» **INSTRUCTION**: Please reproduce only the lines below starting at the line that contains "1479x812 pixels. How" and ending at the last line, requests included, with every coordinate in the answers scaled by 1.2 and rounded to whole numbers, halves rounded up. Omit the pictures from your answer.

» **DATA FOR PROCESSING**:
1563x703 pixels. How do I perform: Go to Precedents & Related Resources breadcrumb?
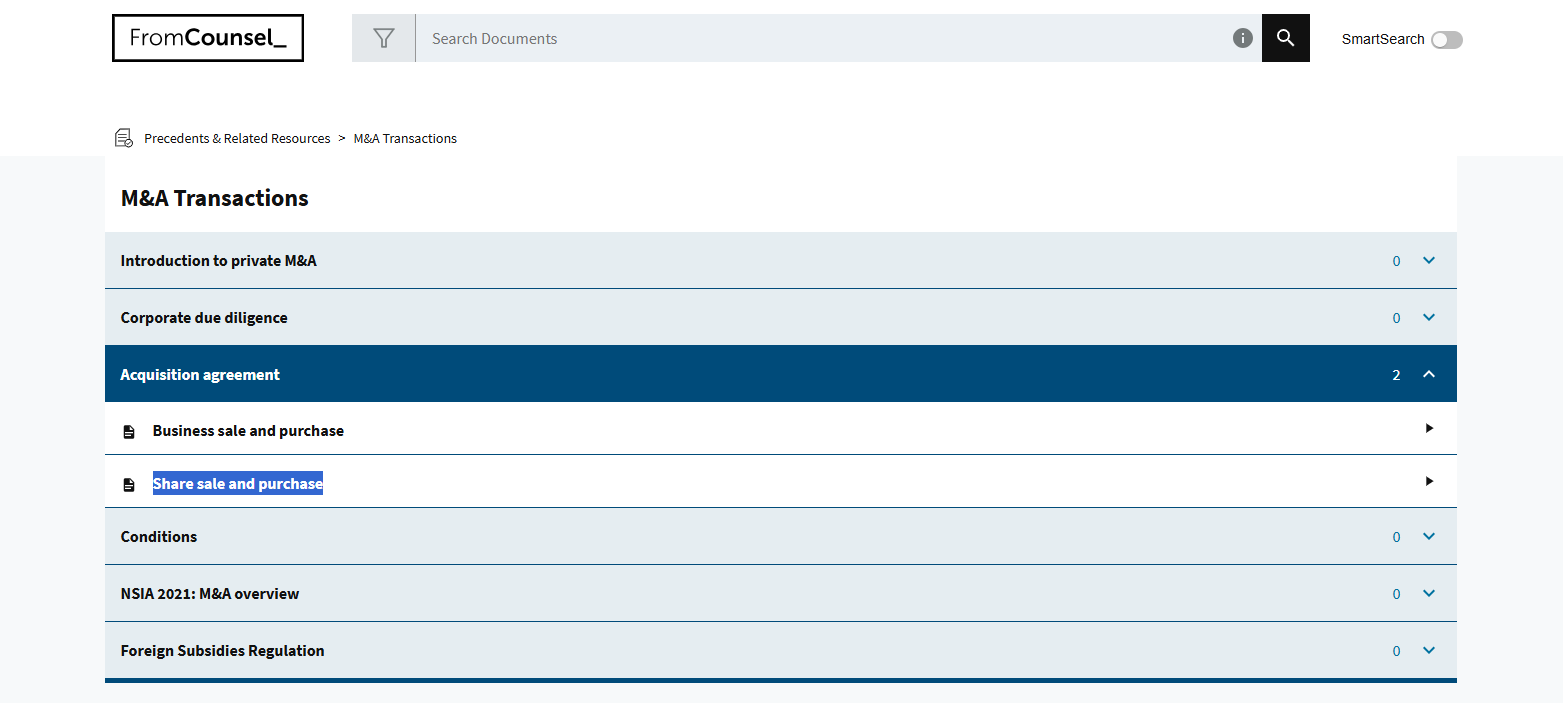click(237, 139)
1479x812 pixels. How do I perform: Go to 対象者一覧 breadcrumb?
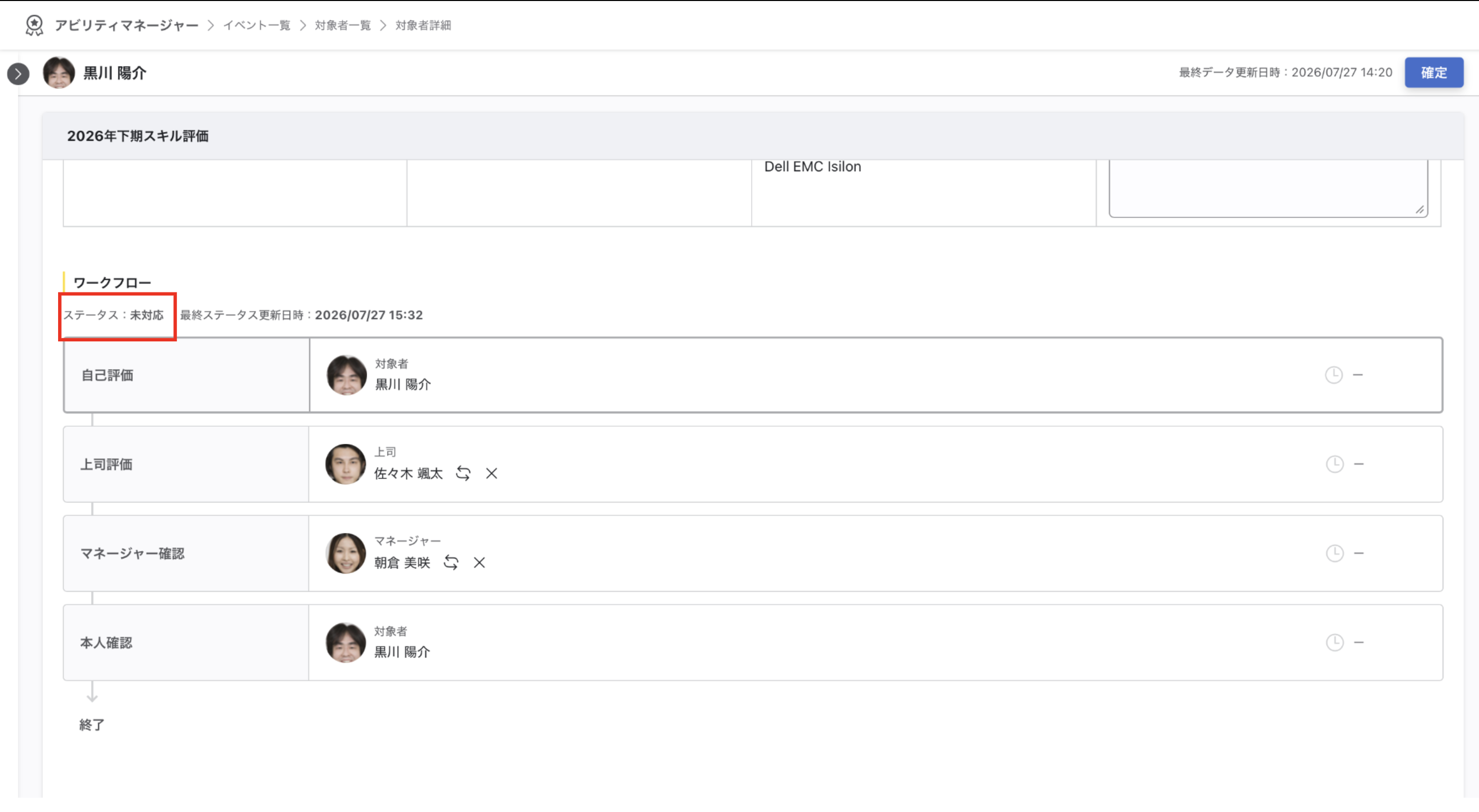[x=343, y=25]
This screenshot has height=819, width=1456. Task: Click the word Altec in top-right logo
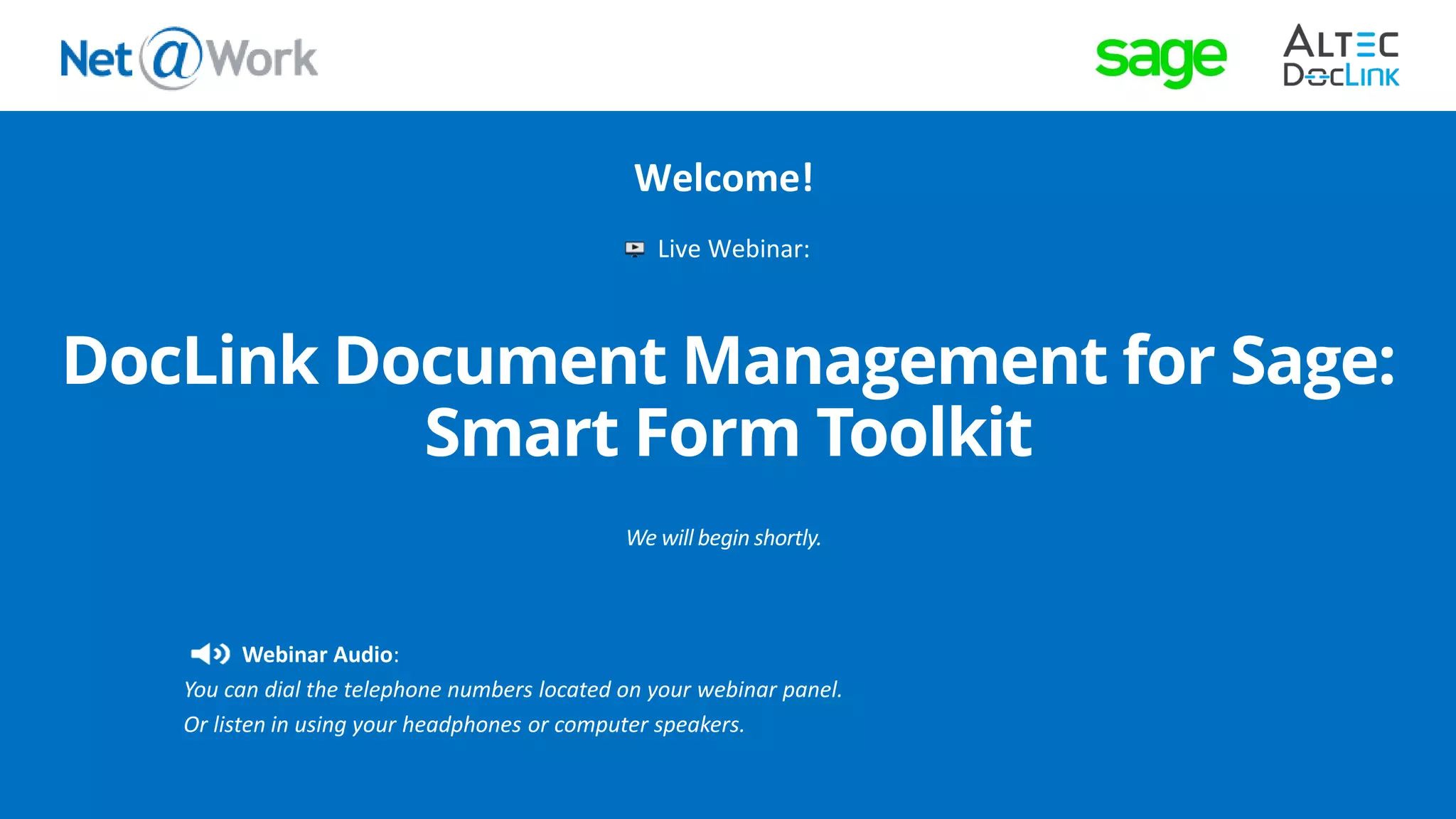pyautogui.click(x=1341, y=41)
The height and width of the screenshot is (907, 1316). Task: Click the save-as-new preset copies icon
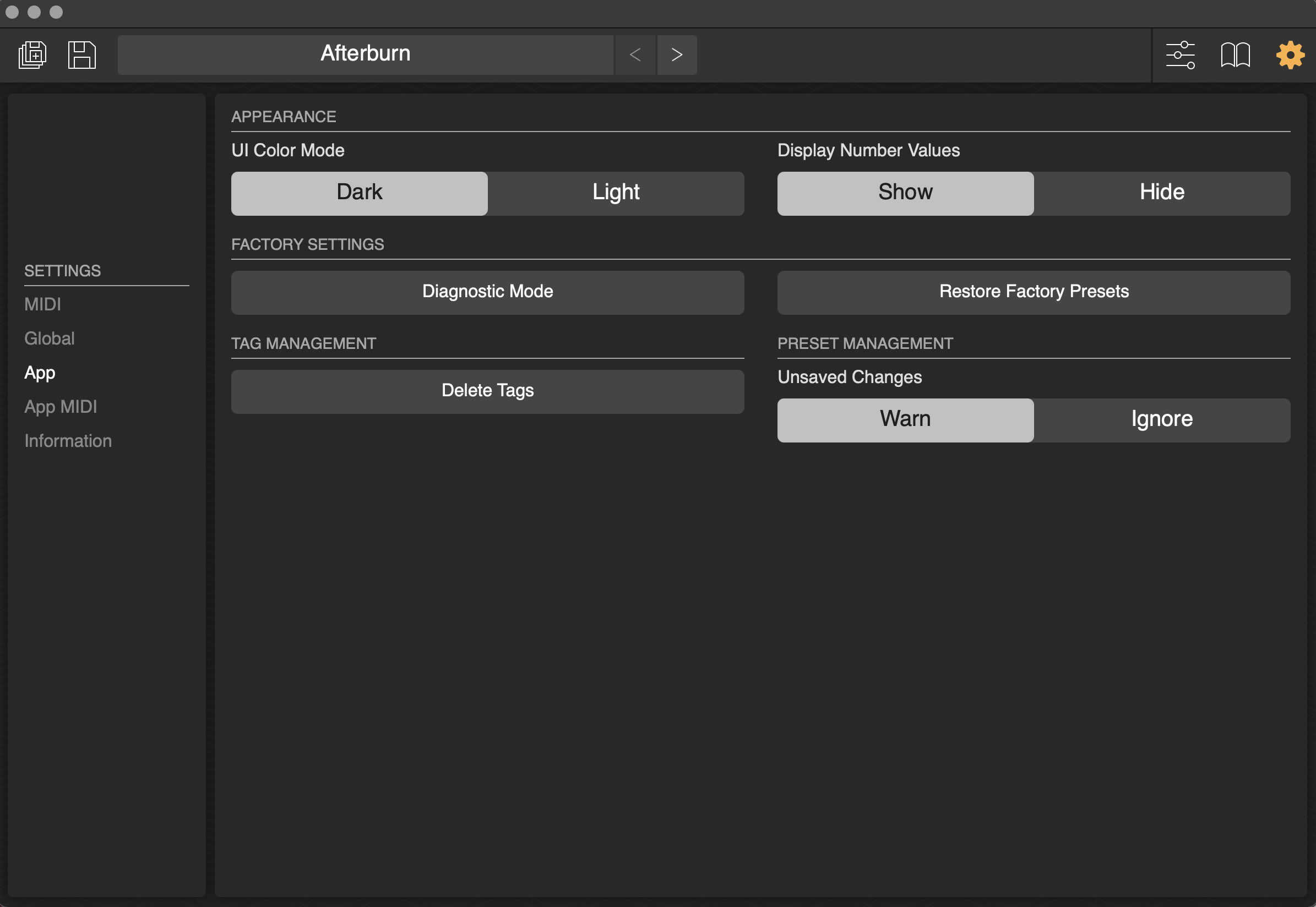(x=33, y=55)
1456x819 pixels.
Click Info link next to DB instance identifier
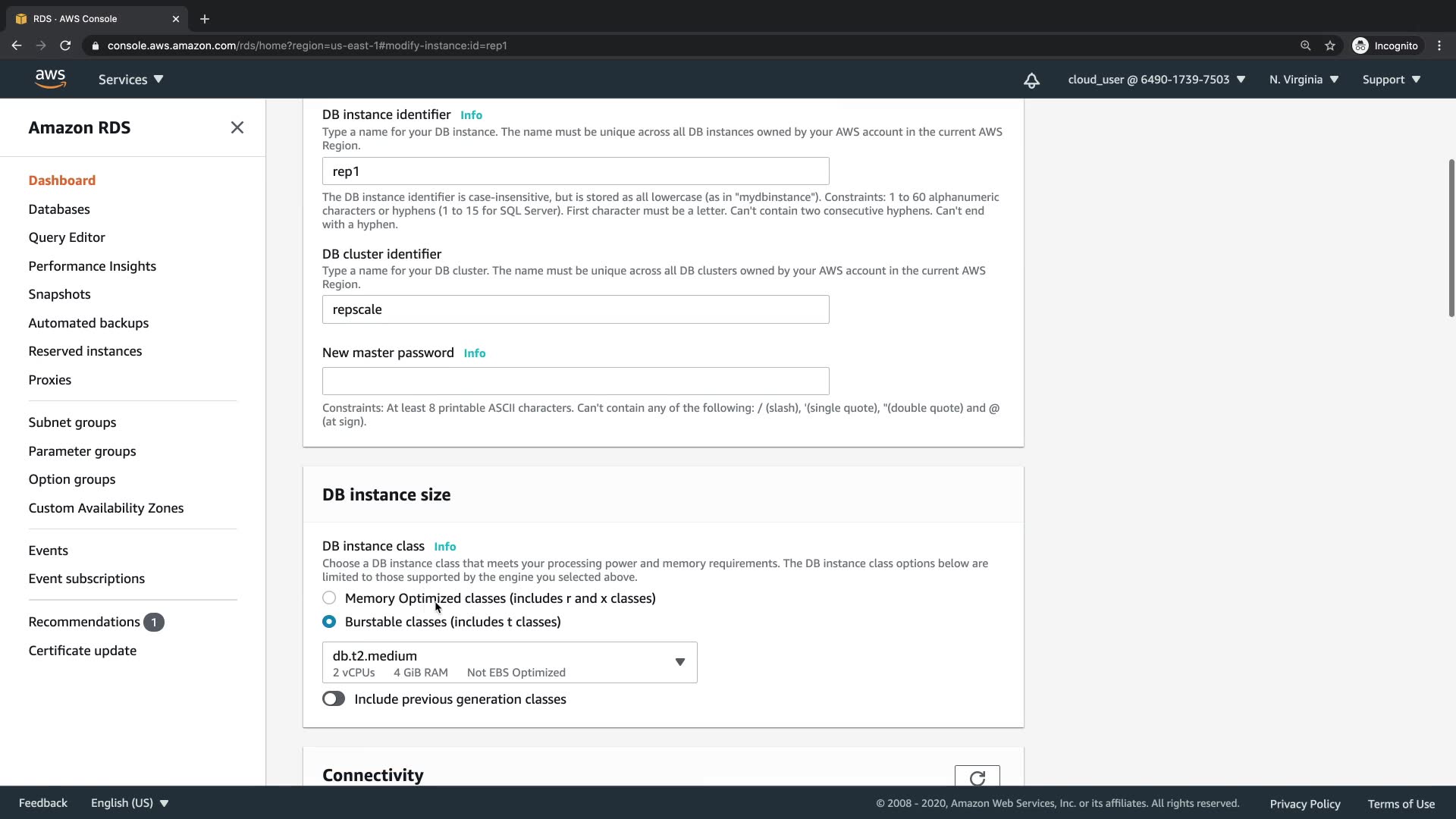coord(471,115)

» **RESPONSE TO THE TASK**:
1479x812 pixels. How do I perform: Go to 対象者一覧 breadcrumb?
[x=412, y=30]
This screenshot has height=819, width=1456. Task: Click the word Altec in top-right logo
pyautogui.click(x=1609, y=49)
The height and width of the screenshot is (907, 1316). Task: Click the save-as-new preset copies icon
(x=40, y=66)
1456x819 pixels.
Click Info link next to DB instance identifier
coord(565,138)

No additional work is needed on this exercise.